What I think would be neat would be to have ‘book rentals’ much like the dvd rentals currently at airports. At airports, bus stations, highway rest stops, have a machine that you can plug your Ipod or Ipod Shuffle into and instantly buy or rent an inexpensive book on tape or whatever to give you something more to listen to. It’s hooked up to the interweb so you can sync it to your home system then or later.

I think the shuffle is awesome for when I go to the gym or take the baby on a walk.

I don’t need a display for those times and the small size would be ideal.

Actually I alreaedy have a 40GB iPod and I think the Shuffle would complement it well.

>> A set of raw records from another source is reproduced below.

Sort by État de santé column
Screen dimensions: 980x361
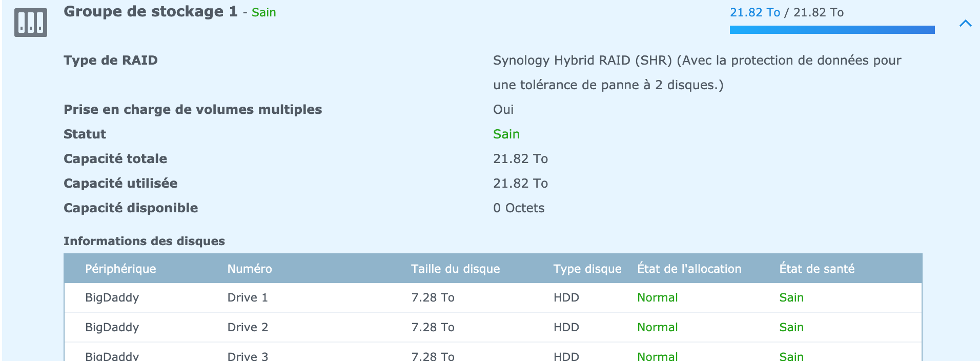click(816, 269)
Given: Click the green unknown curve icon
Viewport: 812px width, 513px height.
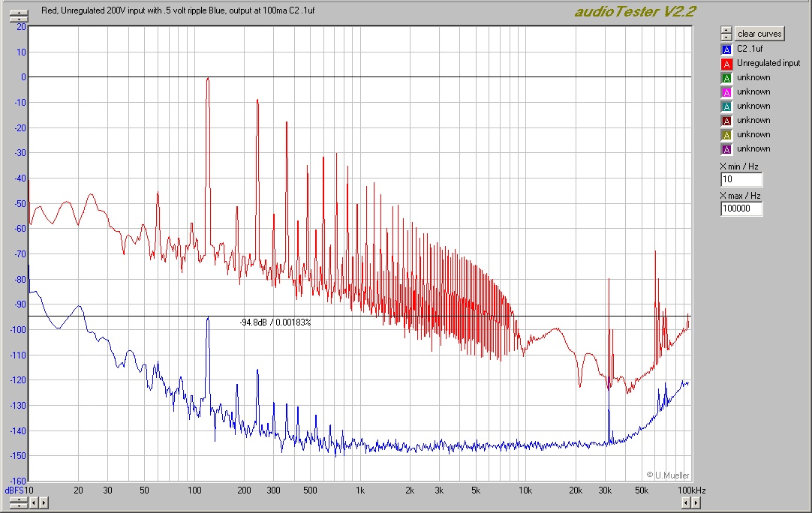Looking at the screenshot, I should (726, 77).
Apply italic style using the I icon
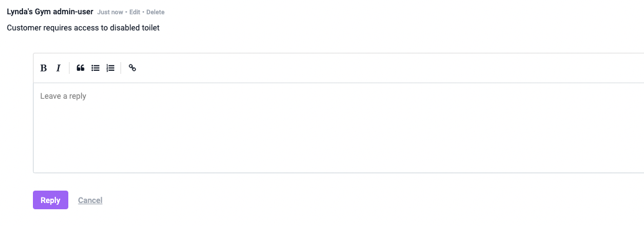 58,68
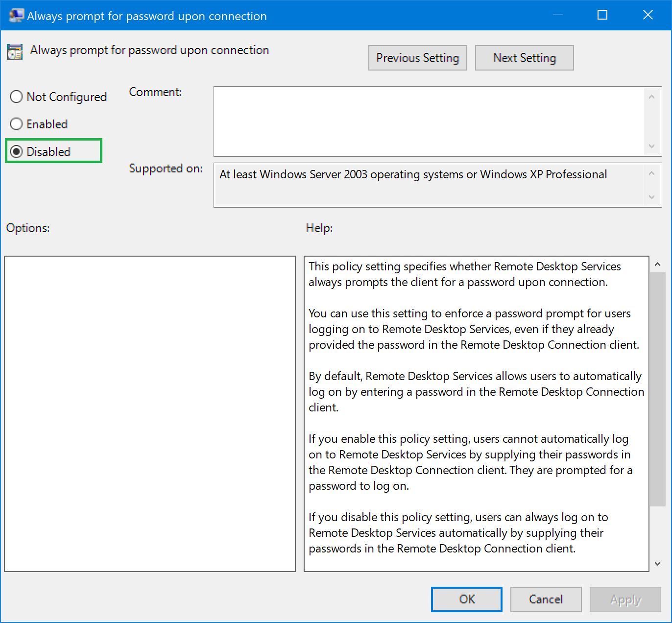
Task: Go to Previous Setting
Action: click(x=417, y=58)
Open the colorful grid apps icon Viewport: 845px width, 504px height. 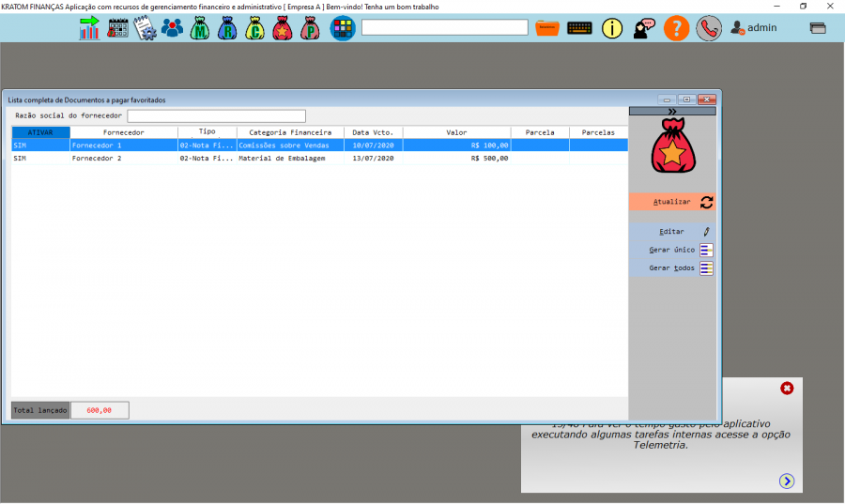click(342, 28)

The full-size iPod doesn’t fit in a pocket comfortably, and it’s fragile - at least I assume it’s fragile and treat it accordingly because it’s expensive and I know there are moving parts in there. I wouldn’t use it outdoors (jogging, bicycling*) or while walking around inside (working in the lab). I think the Shuffle would be perfect for those occasions. I already have all my music on iTunes and presumably it can manage both iPods.

*I know, bicycling with headphones on is a bad idea. I’d only use portable speakers, and only while touring in the middle of nowhere.

If I had known about this last month, I would have waited and bought it for my daughter, rather than the Rio Forge I got her for Christmas. I would have saved forty bucks over the Forge, got twice the capacity, and how much do you need a display when all you have loaded is two or three audiobooks and one Hilary Duff CD?

Why this little thing could not have come at a better time in my world.

The Mr. got himself an Ipod a couple of months back, couldn’t be more over the moon about the thing, he loves it.

So I was wanting to take some music to the gym, or while working on the garden, or painting the house etc. I was afraid to mention this to the Mr for Christmas, certain he’d insist on getting me an ipod or ipod mini.

And to be honest I felt it would be a terrible waste. I don’t need all of that capability. I wouldn’t use it that often. I’ll get frustrated when I have to relearn all the controls everytime I want to use it. Why not just get a cheap MP3 player that does little more that play at random? We just had this conversation not three days ago. And for all my protests, when he ended with, “Well, okay, but promise you will let me choose and buy it.”, I knew I was sunk. I had not convinced him one little bit I was certain.

The beautiful part is that it is already compatible with the itunes stuff he already has set up on my computer.

I tell you, they made this, just for me.